Long-term care insurance is, like health insurance, split into three levels. The first level is the allowance given by the National Insurance Institute, which as we said previously does not represent anything like a reasonable solution. The second level is provided by the supplemental health schemes offered by the four public health funds. Each scheme deals with the problem differently, but in all cases the maximum allowance (depending on the age at which you joined the supplemental insurance program) is around NIS 5,000 monthly for up to three years, going down to about half that amount for the next two years and dropping off completely thereafter.
Some of the health funds give rebates against receipts for payments made for long-term care, while others give a flat sum.
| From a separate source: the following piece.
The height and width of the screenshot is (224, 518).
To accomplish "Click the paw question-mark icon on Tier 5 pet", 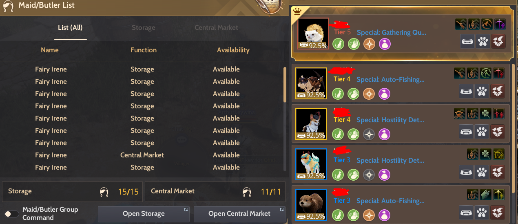I will [x=483, y=42].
The conditions for receiving the allowance are stricter in some schemes than others, involving loss of four out of the six routine daily functions (called ADLs in the professional jargon), while others give compensation when three of these functions are lost. The supplemental health schemes offer a basic, more or less decent level of support for the cost of long-term care.
As with health insurance, the upper level is offered by the private insurance companies and the entitlement conditions are much easier (any three out of the six ADLs or two if one of them is incontinence or if the person is suffering only from mental exhaustion - which basically includes Alzheimer's disease and other dementias). The amounts of compensation are NIS 2,000 up to NIS 20,000 per month, at the customer's discretion. The compensation amounts are paid out without the policy-holder having to provide proof of having purchased goods or services related to his condition. Compensation is paid for three years, five years or one's whole life, all starting from the date the person requires long-term care. The premiums differ according to the amount of time compensation is required. For statistical reasons of long-term-care patients, insurance brokers recommend whole of life for people starting the plan before the age of 60, and three or five years for older people.
The premiums are fixed according to age of entry into the plan, which means the earlier you join, the lower the fixed premium. The maximum age of entry is 85, but for anybody between 65 and 84 who wants to start a long-term care plan, the insurance companies are very strict about existing health conditions, often rejecting applicants because of what appear to be relatively mild conditions that may be adequately controlled by medication.
All policies have a "surrender value" element, which means that if, for example, after 20 years of paying premiums you decide to stop paying, you are still entitled to long-term care compensation at a lower level than that originally purchased, without paying any further premiums. One company has just launched a plan in which you pay premiums up to age 65 and continue to be fully covered without paying any premiums after age 65. Other plans take into account the fact of your carrying the supplemental health insurance long-term care insurance, allowing you to "top-up" the amount without paying a premium for an amount already covered. There are also plans that - in addition to the monthly compensation amount - give a lump sum for the purpose of suited residential apartments to the needs of a disabled person.
The above is a general survey of long-term care insurance in Israel. When considering purchasing long-term care insurance, you should consult a professional to select the plan most suitable for you.
Jonathan Marcus is an insurance broker.